**WHAT YOU ARE ASKED TO DO:** Once you find the line containing "Instruction: Star the", set down exactly that line and every one after it through the end of the listing below, with both ends included and any pictures omitted.

'''

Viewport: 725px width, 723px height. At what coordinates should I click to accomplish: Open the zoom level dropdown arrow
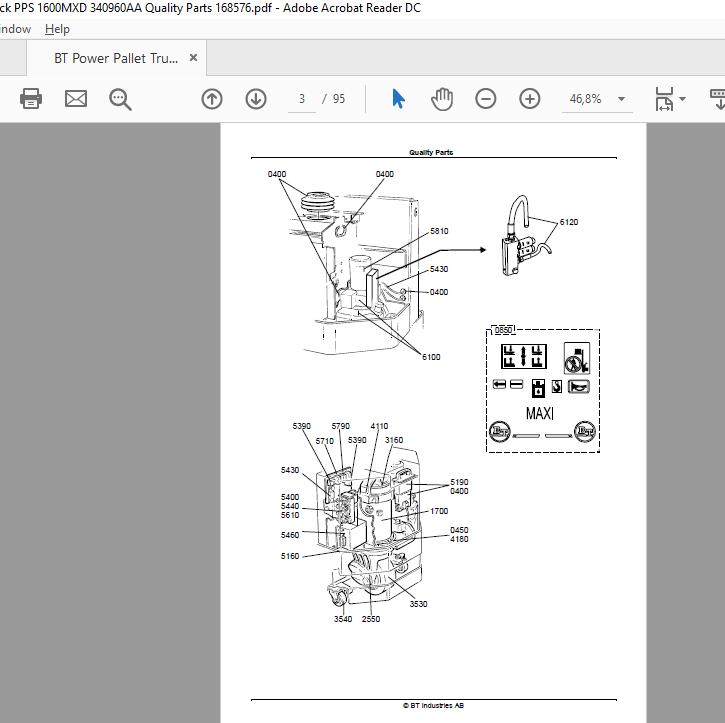tap(621, 99)

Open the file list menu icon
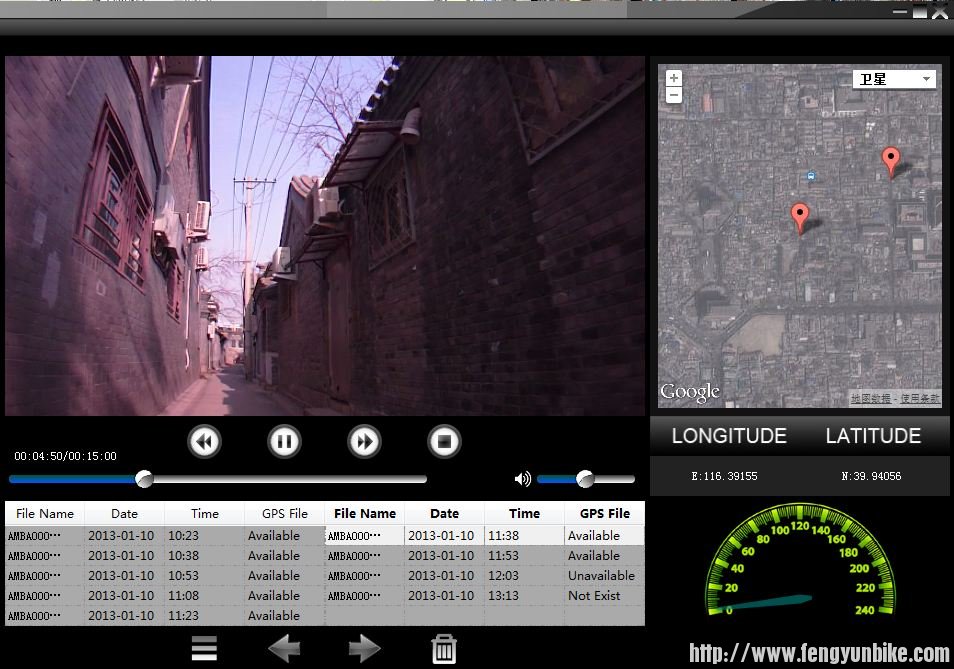tap(204, 649)
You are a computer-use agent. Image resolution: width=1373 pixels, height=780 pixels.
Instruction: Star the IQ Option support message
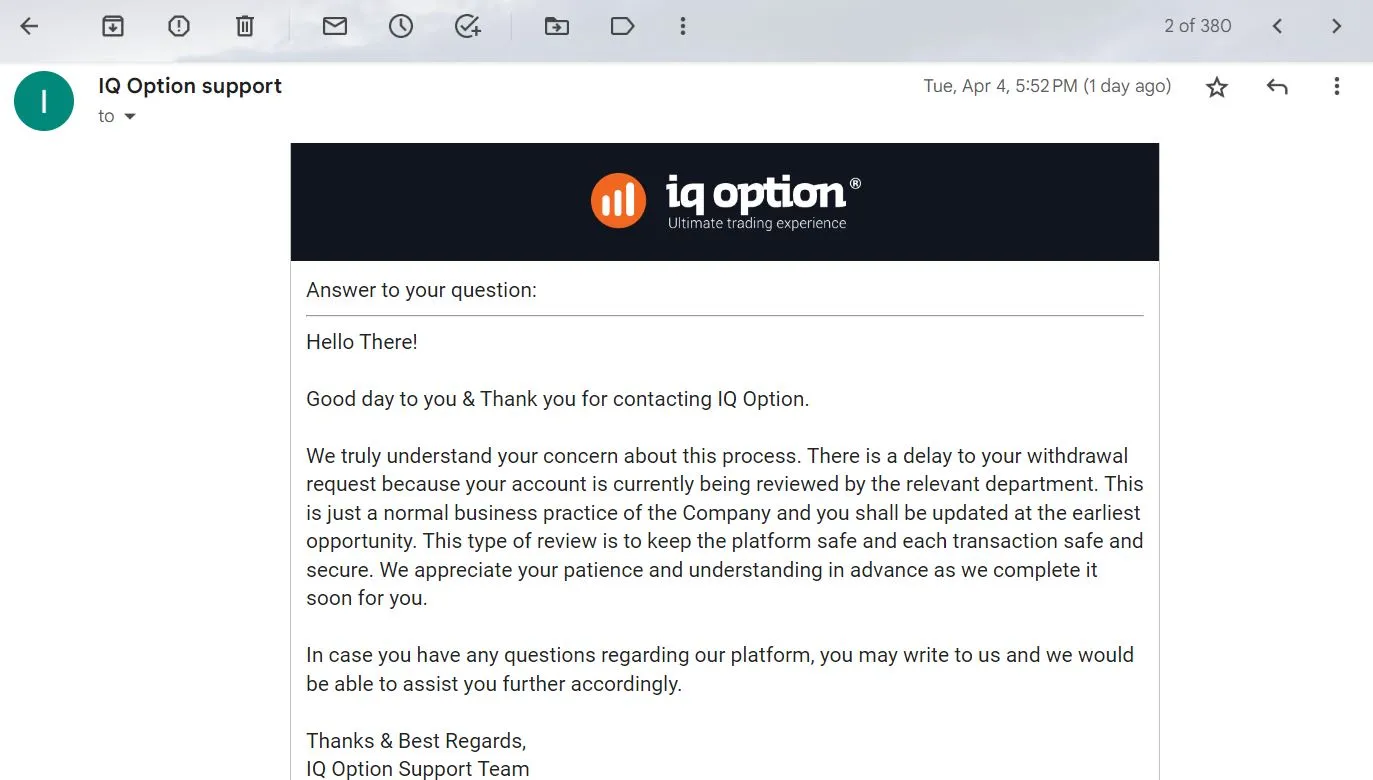pyautogui.click(x=1216, y=87)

'''

**OUTPUT FOR THIS TASK:**
Instruction: Star the IQ Option support message
pyautogui.click(x=1216, y=87)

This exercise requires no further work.